United Way Works to End America's Education Crisis
Education is the cornerstone of individual and community success. But, with more than 1.2 million children dropping out each year, America faces an education crisis. The cost? More than $312 billion in lost wages, taxes and productivity over their lifetimes.1 These trends are reversible, but only when communities and public, private and nonprofit sectors work together.
2 out of every 10 children enter 1st grade without the skills ready for learning and educational success.
1 out of 4 youth do not graduate high school on time.
Anderson County teen pregnancy rates are significantly higher than the State and Nation.
United Way of Anderson County has set the following goals in the area of Education in our community.
- Early learning is a priority in the home before entering into kindegarten.
- Children are ready to learn and succeed once they enter into the educational system.
- Fewer teen pregancies among our youth; encourage good decision making for life.
- Youth graduating from school on time and ready to be productive citizens in society.
We can’t focus on high school alone.
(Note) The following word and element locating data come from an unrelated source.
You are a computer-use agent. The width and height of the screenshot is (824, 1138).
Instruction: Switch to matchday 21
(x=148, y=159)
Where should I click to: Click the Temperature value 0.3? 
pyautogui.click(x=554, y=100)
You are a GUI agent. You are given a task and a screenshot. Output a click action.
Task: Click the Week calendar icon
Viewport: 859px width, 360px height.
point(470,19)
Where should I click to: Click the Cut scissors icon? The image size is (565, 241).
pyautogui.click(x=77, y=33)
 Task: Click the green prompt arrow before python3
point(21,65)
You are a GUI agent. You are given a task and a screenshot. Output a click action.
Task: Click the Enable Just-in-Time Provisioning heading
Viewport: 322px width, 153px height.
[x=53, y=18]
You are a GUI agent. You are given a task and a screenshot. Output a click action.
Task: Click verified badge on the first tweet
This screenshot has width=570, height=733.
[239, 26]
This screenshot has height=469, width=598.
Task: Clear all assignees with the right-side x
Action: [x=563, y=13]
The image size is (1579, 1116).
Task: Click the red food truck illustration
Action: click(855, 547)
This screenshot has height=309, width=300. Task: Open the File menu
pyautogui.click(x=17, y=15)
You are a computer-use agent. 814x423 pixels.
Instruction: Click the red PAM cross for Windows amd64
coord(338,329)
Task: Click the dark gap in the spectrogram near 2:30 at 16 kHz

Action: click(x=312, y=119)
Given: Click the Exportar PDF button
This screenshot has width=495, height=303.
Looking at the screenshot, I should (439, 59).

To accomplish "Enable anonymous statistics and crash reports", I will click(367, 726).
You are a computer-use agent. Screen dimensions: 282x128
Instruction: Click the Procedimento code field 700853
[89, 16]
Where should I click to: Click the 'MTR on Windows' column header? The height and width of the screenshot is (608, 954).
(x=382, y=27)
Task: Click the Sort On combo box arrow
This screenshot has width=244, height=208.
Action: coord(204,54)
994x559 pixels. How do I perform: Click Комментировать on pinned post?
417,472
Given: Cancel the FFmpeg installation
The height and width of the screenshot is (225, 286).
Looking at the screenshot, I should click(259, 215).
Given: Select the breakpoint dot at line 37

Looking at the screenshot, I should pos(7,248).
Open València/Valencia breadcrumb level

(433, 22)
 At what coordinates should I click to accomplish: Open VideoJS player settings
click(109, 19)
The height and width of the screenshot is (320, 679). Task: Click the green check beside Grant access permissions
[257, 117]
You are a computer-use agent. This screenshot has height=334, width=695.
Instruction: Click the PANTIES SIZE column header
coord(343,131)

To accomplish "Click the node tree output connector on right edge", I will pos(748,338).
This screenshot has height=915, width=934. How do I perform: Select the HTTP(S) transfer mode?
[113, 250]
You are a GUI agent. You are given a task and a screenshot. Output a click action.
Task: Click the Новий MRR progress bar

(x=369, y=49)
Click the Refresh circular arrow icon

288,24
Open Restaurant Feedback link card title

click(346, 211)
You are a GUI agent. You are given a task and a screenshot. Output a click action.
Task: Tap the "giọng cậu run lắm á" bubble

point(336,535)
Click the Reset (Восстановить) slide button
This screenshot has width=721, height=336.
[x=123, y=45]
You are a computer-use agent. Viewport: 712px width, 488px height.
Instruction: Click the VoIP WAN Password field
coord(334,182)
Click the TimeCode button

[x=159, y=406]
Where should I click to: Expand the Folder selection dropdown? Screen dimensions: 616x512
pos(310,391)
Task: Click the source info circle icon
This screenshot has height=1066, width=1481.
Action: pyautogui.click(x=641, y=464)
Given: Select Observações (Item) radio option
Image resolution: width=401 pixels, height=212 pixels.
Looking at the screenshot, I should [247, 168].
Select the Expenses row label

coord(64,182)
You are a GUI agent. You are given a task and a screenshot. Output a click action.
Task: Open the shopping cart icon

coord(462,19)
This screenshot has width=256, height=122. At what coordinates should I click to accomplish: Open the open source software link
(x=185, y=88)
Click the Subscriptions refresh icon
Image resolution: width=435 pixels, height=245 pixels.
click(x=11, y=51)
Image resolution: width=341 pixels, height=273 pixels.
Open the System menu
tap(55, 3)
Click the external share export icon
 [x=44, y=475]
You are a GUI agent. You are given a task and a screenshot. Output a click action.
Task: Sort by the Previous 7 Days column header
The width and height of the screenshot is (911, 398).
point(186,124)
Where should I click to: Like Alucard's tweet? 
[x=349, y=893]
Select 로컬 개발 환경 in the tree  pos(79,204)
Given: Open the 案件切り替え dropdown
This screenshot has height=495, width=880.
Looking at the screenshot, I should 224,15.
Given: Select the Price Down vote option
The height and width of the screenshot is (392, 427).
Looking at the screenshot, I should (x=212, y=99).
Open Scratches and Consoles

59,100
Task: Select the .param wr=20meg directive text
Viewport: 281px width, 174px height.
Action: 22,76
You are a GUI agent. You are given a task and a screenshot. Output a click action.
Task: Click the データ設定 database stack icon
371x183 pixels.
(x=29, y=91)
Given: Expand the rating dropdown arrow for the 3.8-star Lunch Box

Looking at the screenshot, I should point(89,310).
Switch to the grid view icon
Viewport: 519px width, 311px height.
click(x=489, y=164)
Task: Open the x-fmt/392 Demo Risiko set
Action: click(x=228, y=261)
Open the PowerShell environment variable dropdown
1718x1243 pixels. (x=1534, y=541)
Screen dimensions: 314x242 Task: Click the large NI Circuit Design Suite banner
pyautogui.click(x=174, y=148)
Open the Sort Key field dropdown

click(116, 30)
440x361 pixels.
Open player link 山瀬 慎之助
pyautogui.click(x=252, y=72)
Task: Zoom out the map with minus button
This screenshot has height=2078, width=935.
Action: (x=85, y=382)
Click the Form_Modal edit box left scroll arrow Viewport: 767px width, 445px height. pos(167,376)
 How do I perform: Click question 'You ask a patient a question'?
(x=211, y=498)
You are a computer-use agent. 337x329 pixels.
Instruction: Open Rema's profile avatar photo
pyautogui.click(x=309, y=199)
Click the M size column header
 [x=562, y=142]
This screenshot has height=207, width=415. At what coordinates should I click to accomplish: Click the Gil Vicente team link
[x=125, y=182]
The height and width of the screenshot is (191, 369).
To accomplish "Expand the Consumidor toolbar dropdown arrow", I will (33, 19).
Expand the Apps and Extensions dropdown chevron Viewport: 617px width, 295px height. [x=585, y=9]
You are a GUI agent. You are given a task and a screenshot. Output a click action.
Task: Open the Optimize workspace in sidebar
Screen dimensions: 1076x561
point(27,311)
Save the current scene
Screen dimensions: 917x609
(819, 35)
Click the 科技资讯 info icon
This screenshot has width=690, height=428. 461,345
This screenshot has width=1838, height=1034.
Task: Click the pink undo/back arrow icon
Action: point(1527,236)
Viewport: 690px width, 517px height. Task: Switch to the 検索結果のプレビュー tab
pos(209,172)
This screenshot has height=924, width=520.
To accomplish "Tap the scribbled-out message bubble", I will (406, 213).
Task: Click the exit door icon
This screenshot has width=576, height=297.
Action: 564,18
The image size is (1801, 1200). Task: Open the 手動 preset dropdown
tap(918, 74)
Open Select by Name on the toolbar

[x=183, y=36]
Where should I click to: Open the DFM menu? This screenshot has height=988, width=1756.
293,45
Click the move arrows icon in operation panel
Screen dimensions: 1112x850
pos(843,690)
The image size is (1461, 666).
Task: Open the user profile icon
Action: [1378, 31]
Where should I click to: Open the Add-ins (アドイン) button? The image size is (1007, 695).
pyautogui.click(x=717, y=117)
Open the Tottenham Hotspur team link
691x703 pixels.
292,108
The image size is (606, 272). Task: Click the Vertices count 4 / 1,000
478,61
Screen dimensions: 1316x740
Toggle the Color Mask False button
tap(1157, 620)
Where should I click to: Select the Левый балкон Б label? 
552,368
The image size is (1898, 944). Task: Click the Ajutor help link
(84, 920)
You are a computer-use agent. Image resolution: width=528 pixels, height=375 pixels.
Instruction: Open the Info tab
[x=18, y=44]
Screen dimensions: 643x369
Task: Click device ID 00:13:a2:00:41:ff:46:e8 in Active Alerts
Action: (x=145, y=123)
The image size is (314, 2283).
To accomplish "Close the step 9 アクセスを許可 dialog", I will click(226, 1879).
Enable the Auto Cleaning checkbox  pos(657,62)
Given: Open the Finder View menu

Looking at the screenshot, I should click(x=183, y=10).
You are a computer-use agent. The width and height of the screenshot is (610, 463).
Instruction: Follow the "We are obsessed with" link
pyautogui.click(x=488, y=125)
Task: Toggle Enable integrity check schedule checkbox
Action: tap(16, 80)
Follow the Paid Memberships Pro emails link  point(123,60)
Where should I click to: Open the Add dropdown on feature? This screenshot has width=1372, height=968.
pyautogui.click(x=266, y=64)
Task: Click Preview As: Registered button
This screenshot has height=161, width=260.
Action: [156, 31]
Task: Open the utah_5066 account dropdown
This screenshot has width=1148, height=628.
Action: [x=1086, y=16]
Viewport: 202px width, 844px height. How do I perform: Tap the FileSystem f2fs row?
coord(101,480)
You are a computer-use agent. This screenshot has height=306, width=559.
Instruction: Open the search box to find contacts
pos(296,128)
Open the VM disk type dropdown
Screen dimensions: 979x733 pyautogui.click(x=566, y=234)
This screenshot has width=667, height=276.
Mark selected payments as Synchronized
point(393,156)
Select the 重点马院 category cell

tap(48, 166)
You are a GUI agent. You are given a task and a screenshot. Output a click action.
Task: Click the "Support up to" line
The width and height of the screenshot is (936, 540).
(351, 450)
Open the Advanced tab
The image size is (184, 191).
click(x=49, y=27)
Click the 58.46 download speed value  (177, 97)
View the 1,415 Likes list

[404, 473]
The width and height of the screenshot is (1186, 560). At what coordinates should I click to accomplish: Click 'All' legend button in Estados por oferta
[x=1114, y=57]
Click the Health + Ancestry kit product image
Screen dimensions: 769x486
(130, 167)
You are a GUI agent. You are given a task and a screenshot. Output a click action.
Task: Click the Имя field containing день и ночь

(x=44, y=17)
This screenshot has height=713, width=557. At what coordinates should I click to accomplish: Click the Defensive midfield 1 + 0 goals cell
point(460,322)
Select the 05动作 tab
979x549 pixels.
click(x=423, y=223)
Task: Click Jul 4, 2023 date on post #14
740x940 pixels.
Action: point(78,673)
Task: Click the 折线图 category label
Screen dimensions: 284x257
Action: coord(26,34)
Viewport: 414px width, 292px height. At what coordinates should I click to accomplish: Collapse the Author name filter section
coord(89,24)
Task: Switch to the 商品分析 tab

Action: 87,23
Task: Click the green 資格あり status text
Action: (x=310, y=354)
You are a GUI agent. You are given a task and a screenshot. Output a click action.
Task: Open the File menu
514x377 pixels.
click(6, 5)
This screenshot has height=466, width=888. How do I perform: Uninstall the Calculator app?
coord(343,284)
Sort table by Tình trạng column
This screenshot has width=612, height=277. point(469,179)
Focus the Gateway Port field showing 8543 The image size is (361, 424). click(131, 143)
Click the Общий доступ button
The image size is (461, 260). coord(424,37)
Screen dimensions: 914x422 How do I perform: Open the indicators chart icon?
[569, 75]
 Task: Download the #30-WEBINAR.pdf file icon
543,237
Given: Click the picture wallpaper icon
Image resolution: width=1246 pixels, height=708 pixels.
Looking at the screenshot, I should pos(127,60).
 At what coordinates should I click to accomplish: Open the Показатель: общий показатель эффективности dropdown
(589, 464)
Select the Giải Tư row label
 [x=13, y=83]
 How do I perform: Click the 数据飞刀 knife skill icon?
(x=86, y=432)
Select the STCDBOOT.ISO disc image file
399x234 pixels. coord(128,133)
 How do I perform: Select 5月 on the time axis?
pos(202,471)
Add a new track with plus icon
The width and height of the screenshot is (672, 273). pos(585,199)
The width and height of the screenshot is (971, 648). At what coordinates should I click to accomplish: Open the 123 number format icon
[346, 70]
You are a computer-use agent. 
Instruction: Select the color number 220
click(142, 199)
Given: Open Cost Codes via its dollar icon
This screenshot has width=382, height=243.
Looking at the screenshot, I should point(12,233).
High school dropouts are 12 years in the making, usually starting early childhood education behind schedule. United Way's model focuses on supportive communities, effective schools and strong families — strategies and approaches rooted in research. Tackling the education challenge requires reframing education on a birth to 21 continuum.
Dollars raised through the United Way are invested in community projects and local non profit programs that:
Increase the number of children who enter first grade with skills ready for success.
Offer youth development and leadership opportunities.
Prevent teen pregnancy.
Increase high school graduation rates.
Uniting for Impact - Sucess
Teen Pregnancy Prevention – Over the past 8 years, community partners in School District 3 and 4 have joined together with United Way to develop and implement shared strategies to decrease teen pregnancy in Anderson County. Early results haves shown declining teen pregnancy rates. In School District 3 alone, teen pregnancies have dropped from an average of 16 pregnancies per year in 2004-2006 to an average of 3 pregnancies per year from 2007-2012. Efforts continue with a goal of zero teen pregnancies.
How You Can Help
To reach our goal, we need your help. The strategies proven to work are those that connect communities to their schools: parent involvement; literacy volunteers in the classroom; mentors for disadvantaged students; business leaders engaged in early childhood advocacy. Volunteer to help.
1Figure according to Communities in Schools, one of America’s leading drop-out prevention partnerships.